CFM39570 - Loan relationships: tax avoidance: regime anti-avoidance rule: interaction with other anti-avoidance rules
CTA09/S455B-D and S698B-D
A number of existing targeted anti-avoidance rules are repealed as a consequence of the introduction of the regime anti-avoidance rules. However, some specific rules remain, and in some cases, it may be possible that both a specific rule and the new regime anti-avoidance rule could apply to a set of arrangements, or a part of them. Where that is the case, the approach should be to consider the specific rule first; if that rule applies, it will not be appropriate to seek to apply the regime anti-avoidance rules as well to those arrangements, or that part of them, assuming that the tax advantage has already been negated. However, if the arrangements are aimed at exploiting or circumventing a specific anti-avoidance rule within Part 5 or Part 7, the regime rules would be capable of applying.
Interaction with the ‘unallowable purpose’ rules
CTA09/S441 and S690 prohibit a company from bringing into account debits in so far as they are attributable to an ‘unallowable purpose’ of a loan relationship or derivative contract (see CFM3800 and CFM56010+.). An unallowable purpose includes a tax avoidance purpose as defined in S442 and S691. S441 and S690 are not aimed at specific tax avoidance arrangements, and it is possible for their application to overlap with the regime anti-avoidance rules.
In such a case the general approach should be that, where avoidance is aimed at exploiting or sidestepping provisions of Part 5 or Part 7, the counteraction should be taken under the rules in S455B or S698B that are intended to protect those regimes.

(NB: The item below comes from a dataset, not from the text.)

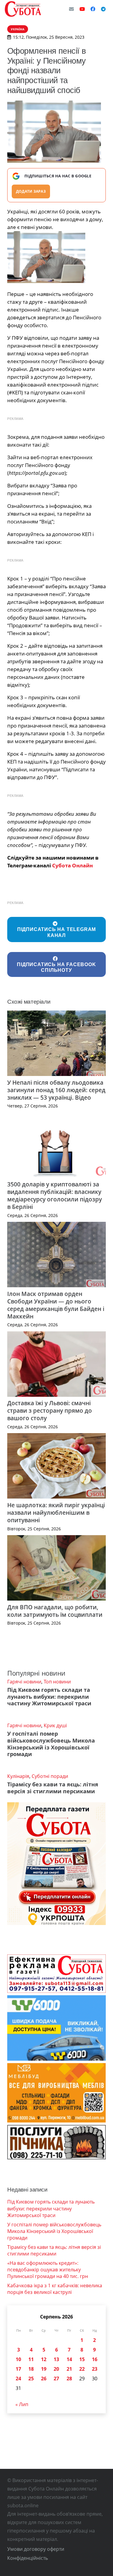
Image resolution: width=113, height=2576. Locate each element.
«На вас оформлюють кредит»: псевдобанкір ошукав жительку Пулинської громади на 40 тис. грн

However, S441 and S690 have a wider scope than S455B and S698B, in that their application is not limited to loan-related or derivative-related tax advantages defined in terms of Part 5 or Part 7 credits and debits. They draw on the much more general definition of a tax advantage in CTA2010/S1139 and do not include any equivalent provisions to S455C(4) and S698C(4), requiring consideration of the principles or policy objectives behind relevant legislation. So, for example, if a loan were entered into purely to fund an avoidance scheme which sought to exploit or avoid some other part of the tax code, S441 would prohibit a debit in respect of any interest payable. This is not to say that S455B cannot apply in such a circumstance, but generally the approach should be to apply S441. Example 10 (thin capitalisation - see CFM39580) gives a further instance of where it is likely that it is S441, rather than S455B, which should be applied if there is evidence of tax avoidance. In that example, even though loan-related tax advantages are potentially in scope, the arrangements (straightforward debt) are not aimed at exploiting or sidestepping provisions of Part 5.